▸ **EXCERTO DO DOCUMENTO**:
···

Este fenómeno torna-se ainda mais interessante, quando a análise feita ao principal campeonato em Portugal (em 19/20) mostrou um total equilíbrio no número de vitórias caseiras antes e depois da pandemia.
Certo é que a dimensão psicológica não deve ser menosprezada e vários foram os clubes que resolveram adaptar-se ao denominado “novo normal”, através de vários métodos que supriram a ausência física de adeptos, dentro do possível.
Desde soluções tecnológicas, porventura as mais utilizadas, até às soluções mais simbólicas e menos convencionais. Tudo serviu para ajudar os jogadores a sentirem-se menos “sozinhos” dentro de campo e também alguns clubes a promoverem “engagement” com os fãs.
A pioneira parede virtual do Aarhus
“Those beyond the wall”. Quase parece uma referência ao Game Of Thrones, mas para lá desta parede não se avistavam “wildlings”, mas sim adeptos. A parede virtual do Aarhus foi pioneira no futebol mundial e introduziu uma das primeiras formas de “sentar” adeptos dentro do estádio novamente, mas sem os tirar do conforto dos seus lares.
Na altura, este clube dinamarquês resolveu implementar uma parede virtual gigante, dando oportunidade aos adeptos de assistir ao jogo através da plataforma Zoom. Através desta tecnologia, denominada “Zoom Wall”, jogadores e adeptos voltaram a poder comungar de um jogo de futebol, ainda que à distância e sem o tradicional barulho de fundo.
O jogo com o Randers terminou com um empate e o golo da equipa da casa surgiu já nos descontos da partida, o que pareceu ser o final mais inusitado para os que assistiram aquele jogo de retoma da liga dinamarquesa.
A iniciativa do Aarhus serviu de inspiração a outras, nas mais variadas modalidades. Por cá, a Federação Portuguesa de Futebol replicou a ideia e proporcionou às equipas sediadas na Cidade do Futebol a oportunidade de jogar perante os seus adeptos, ainda que à distância.
Os “ursinhos caridosos” do Heerenveen
Carinhosos são os outros, até porque já chega de referências televisivas.

···

▸ **LISTAGEM DE DADOS**:
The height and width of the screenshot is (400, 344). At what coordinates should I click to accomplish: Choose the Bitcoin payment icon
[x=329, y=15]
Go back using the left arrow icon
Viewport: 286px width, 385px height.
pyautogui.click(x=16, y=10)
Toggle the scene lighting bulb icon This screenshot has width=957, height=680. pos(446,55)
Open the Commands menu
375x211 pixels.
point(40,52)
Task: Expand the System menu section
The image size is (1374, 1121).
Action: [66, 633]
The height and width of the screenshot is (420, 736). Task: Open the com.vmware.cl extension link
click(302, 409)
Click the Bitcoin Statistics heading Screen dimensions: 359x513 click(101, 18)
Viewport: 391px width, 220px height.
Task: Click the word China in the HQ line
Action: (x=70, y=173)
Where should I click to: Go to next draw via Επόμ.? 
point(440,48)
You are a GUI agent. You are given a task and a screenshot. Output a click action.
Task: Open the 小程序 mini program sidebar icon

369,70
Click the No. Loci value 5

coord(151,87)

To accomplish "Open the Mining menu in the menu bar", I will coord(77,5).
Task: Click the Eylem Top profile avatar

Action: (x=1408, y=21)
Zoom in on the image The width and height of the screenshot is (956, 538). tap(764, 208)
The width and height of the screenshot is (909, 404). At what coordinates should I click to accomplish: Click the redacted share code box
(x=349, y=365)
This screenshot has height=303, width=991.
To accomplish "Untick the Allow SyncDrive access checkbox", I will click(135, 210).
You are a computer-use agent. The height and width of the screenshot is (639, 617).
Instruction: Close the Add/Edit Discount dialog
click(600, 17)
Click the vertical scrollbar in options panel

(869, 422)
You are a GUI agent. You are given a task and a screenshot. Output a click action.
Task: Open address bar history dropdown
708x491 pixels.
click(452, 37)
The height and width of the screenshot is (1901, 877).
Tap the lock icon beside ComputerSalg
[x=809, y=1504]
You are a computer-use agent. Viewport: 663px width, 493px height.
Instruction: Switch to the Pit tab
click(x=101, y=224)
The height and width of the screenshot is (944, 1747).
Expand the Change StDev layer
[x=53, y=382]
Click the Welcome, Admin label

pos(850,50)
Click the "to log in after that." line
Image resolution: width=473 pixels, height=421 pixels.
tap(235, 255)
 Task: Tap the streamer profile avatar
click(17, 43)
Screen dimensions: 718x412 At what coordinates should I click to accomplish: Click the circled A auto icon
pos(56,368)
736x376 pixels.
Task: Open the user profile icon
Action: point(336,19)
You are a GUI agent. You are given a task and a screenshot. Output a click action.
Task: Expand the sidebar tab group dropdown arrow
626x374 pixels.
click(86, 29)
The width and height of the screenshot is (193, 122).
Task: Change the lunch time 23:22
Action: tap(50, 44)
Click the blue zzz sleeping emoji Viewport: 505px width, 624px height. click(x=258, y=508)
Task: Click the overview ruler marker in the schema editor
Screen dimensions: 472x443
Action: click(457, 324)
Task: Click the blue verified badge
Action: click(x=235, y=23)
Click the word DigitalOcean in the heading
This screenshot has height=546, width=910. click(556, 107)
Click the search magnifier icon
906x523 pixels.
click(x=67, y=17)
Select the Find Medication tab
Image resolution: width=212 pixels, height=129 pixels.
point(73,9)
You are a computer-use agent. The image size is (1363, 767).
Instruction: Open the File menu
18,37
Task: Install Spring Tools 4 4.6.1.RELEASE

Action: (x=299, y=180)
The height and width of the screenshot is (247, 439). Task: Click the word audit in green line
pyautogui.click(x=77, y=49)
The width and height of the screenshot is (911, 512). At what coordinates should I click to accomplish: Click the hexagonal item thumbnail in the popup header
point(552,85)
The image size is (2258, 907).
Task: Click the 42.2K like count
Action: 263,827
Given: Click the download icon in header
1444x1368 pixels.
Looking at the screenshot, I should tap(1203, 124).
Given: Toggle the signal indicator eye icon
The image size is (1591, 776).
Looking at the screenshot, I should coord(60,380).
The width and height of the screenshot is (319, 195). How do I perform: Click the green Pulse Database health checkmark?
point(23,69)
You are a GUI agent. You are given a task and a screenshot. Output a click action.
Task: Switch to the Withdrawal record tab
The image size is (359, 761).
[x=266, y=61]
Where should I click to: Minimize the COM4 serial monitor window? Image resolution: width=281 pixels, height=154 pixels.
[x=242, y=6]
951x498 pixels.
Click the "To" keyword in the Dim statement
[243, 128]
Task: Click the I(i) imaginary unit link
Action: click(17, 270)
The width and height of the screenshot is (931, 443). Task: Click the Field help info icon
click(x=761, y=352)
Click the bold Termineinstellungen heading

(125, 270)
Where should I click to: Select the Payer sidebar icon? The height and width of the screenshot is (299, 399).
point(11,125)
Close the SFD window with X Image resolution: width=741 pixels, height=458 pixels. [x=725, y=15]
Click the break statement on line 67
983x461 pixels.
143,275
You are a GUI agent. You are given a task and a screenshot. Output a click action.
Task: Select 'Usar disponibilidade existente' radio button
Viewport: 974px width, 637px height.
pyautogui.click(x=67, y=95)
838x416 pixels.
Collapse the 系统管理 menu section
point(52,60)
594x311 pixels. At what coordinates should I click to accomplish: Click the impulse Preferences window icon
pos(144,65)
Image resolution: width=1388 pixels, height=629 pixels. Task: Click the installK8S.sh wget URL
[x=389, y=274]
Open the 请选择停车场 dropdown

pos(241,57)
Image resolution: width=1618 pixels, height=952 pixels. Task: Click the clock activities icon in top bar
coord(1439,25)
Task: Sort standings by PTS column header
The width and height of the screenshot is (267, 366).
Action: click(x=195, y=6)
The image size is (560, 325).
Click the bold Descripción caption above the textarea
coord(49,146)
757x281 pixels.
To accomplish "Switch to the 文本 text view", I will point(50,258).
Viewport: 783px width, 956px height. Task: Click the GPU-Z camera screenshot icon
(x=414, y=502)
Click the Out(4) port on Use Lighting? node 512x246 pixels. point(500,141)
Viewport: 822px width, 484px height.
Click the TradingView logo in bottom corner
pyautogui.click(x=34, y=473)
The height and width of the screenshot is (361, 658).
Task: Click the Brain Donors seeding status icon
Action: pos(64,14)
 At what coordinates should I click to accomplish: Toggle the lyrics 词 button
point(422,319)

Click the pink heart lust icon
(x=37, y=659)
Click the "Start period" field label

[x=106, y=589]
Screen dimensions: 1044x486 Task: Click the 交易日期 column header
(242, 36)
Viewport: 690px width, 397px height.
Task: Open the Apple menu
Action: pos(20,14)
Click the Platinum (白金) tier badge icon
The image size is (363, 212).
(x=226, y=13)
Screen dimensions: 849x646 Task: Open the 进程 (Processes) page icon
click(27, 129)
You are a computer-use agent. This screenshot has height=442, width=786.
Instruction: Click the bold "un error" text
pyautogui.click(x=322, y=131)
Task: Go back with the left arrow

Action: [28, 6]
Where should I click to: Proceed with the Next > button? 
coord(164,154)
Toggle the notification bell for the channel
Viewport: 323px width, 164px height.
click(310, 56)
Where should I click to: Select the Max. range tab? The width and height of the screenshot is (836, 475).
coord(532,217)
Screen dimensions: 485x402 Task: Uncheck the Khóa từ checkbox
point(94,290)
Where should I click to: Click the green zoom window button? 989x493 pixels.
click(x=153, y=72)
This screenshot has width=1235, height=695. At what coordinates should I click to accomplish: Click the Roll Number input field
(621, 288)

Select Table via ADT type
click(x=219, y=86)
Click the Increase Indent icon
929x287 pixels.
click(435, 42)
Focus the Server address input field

···

▸ **LISTA DE TAREFAS**:
1/ No texto sobre o futebol sem adeptos, que plataforma usou o Aarhus para os adeptos assistirem ao jogo?
2/ Por favor, prossiga o texto sobre o futebol sem adeptos a partir da última frase apresentada.
As entradas não servem para nada aqui.

▸ **LISTA DE RESPOSTAS**:
1/ A plataforma Zoom.

2/
Estes foram verdadeiramente caridosos e resultaram de uma iniciativa do Heerenveen, nos Países Baixos. Aos que seguem o clube, certamente já não são alheios à tradição dos ursinhos de peluche.
Todos os anos, o estádio deste clube enche-se de ursinhos de peluche, que são depois arremessados para o relvado, em gesto de solidariedade para com as crianças vítimas de cancro naquele país.
Ora, mesmo sem adeptos desta vez, o clube decidiu continuar a tradição, sentando no estádio 15 mil ursinhos. Sim, leu bem, 15 mil peluches devidamente equipados com o equipamento do Heerenveen ocuparam as bancadas do estádio, num jogo ante o Emmen.
Todos os peluches acabaram por ser vendidos no final do jogo, uma receita que chegou aos 230 mil euros e foi entregue, na totalidade, à Fundação para as Crianças Livres de Cancro.
A iniciativa não só marcou pela criatividade e colorido que deu às bancadas, como ainda permitiu servir bons interesses e ajudar o clube a aumentar o “engagement” com os adeptos, graças ao impacto que teve nas redes sociais e à exposição mediática a nível mundial.
De salientar ainda outras estratégias do género, em que os clubes permitiram aos adeptos terem o seu lugar marcado e identificado, com nome e/ou fotografia, a troco de uma verba pré-estabelecida, colmatando as perdas nas receitas de bilhética.
Numa altura em que tanto se discute o possível retrocesso do regresso dos adeptos aos estádios, algo que vinha acontecendo gradualmente nalguns países, estes foram dois bons exemplos de como o ser humano é sempre capaz de contornar a adversidade, ou pelo menos amenizá-la.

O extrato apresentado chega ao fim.